- EXERCISE TASK:
Give as a JSON list of strings, one per line and with blank lines omitted, every line of the records between the lines containing "Given: Click the where keyword" and "Looking at the screenshot, I should 115,300.", inclusive. Leave the pictures out of the list.

- MATERIAL:

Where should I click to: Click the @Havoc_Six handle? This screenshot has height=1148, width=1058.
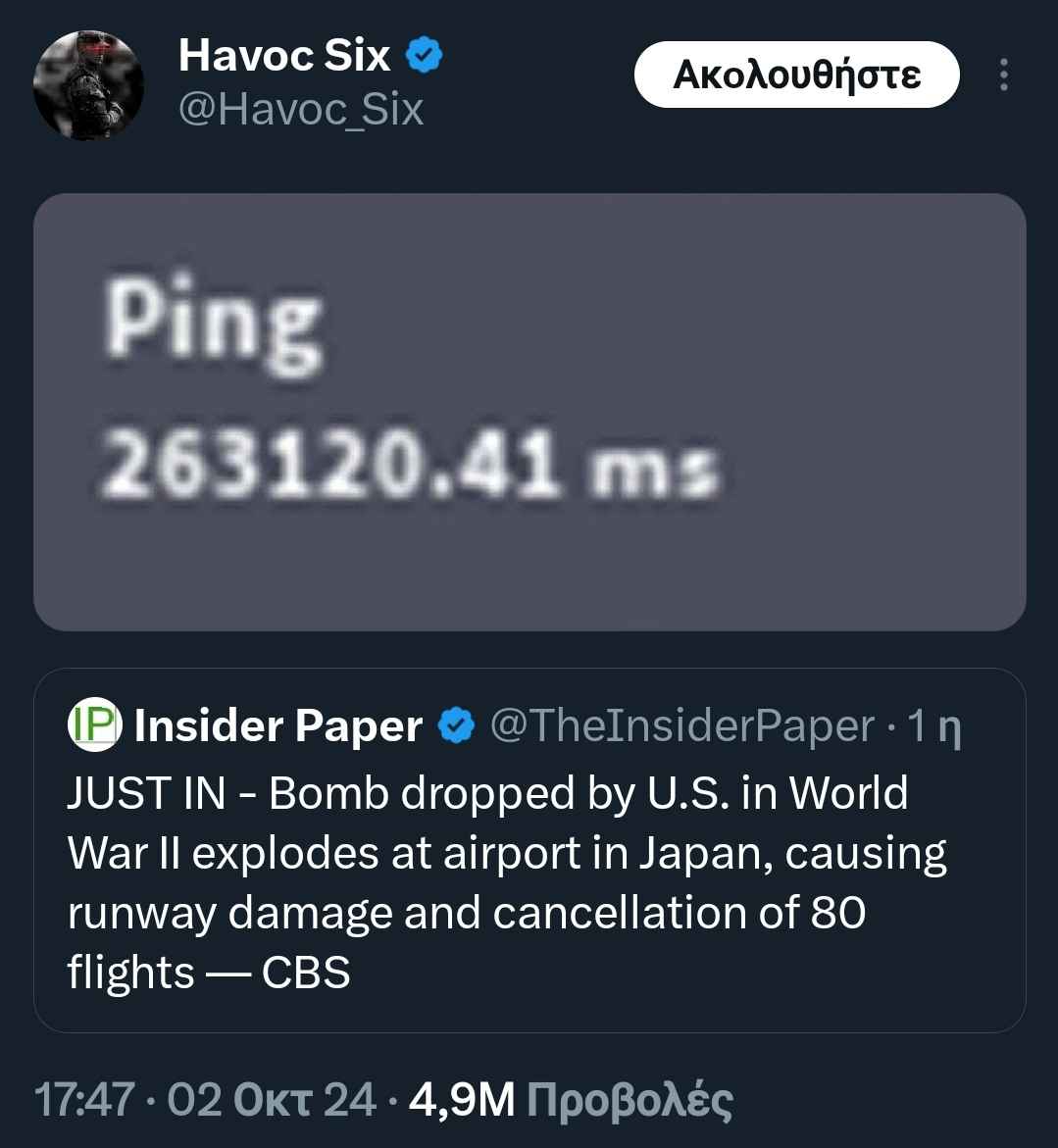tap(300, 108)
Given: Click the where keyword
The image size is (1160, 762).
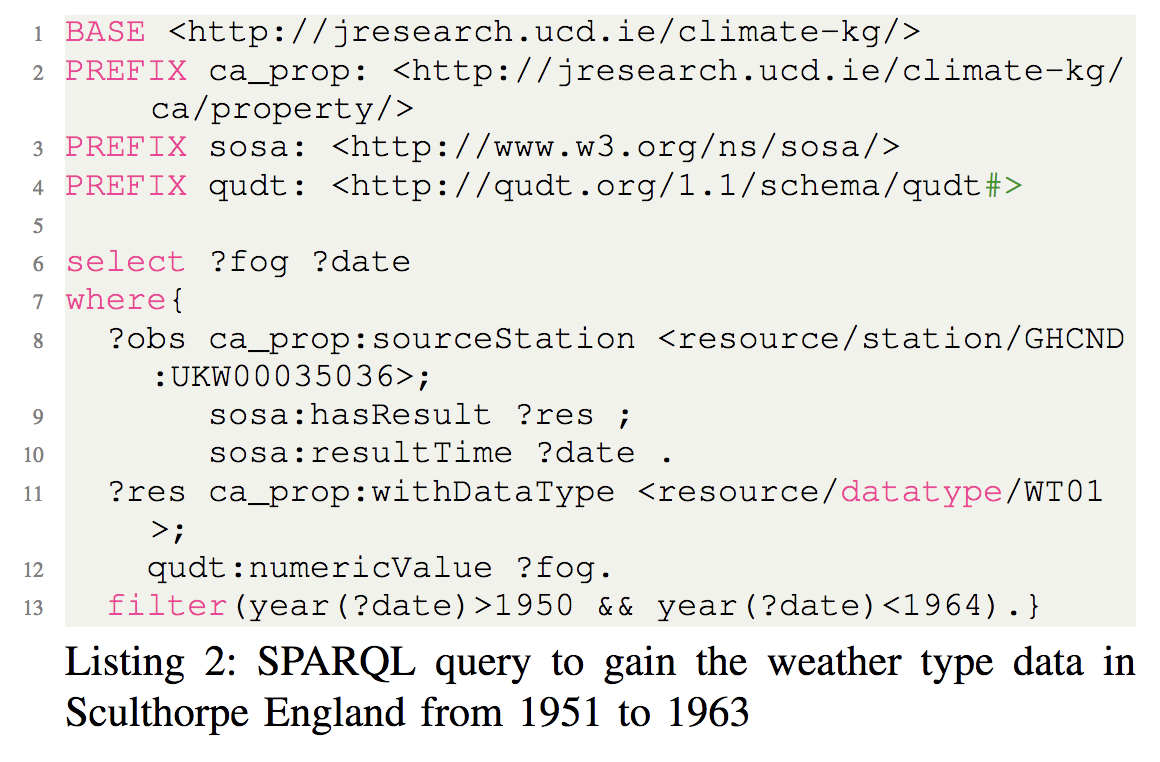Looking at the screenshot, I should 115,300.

...

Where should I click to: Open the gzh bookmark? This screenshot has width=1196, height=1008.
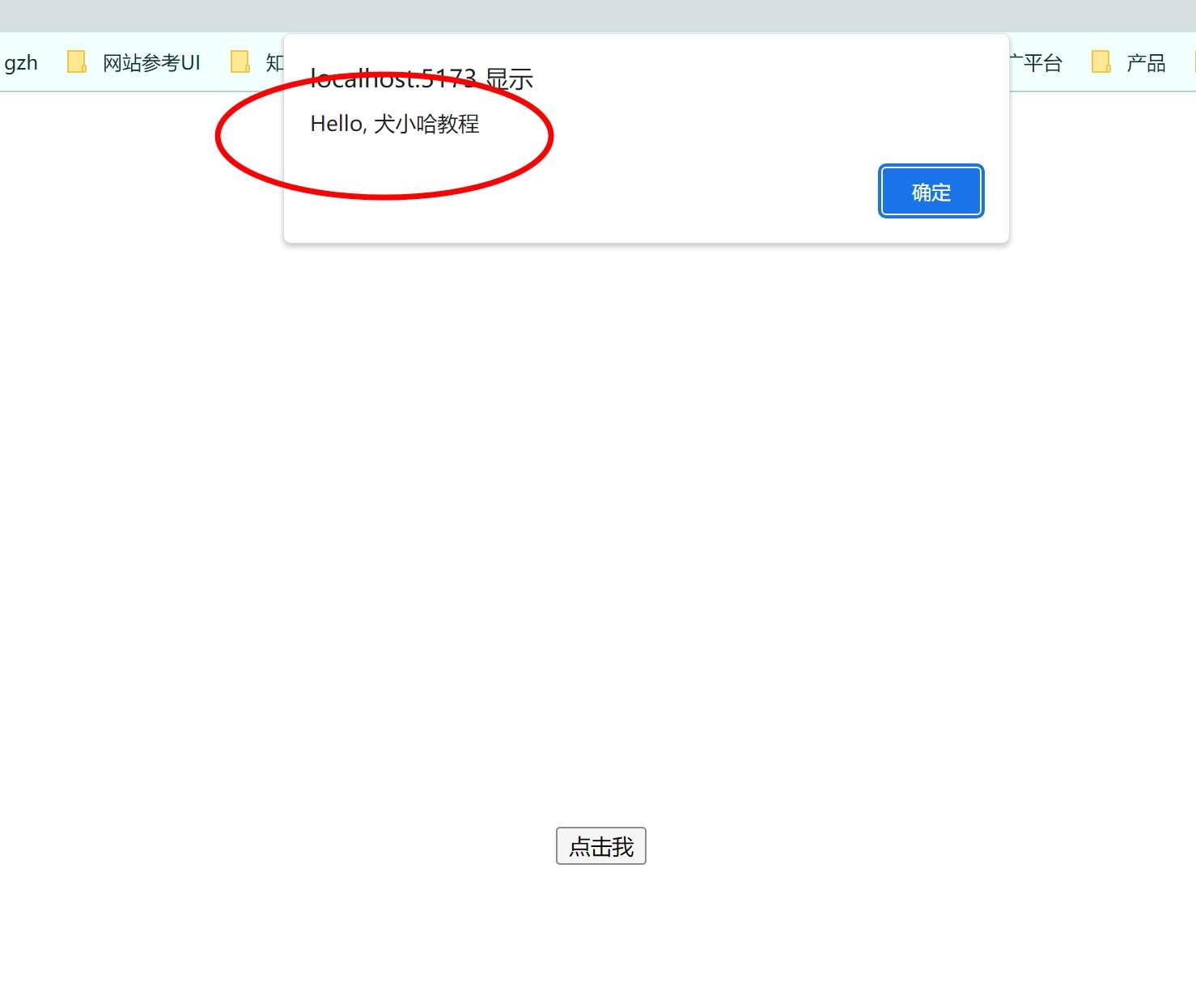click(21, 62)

- FINAL RESULT:
[
  "Given: Click the where keyword",
  "The image size is (1160, 762).",
  "Looking at the screenshot, I should 115,300."
]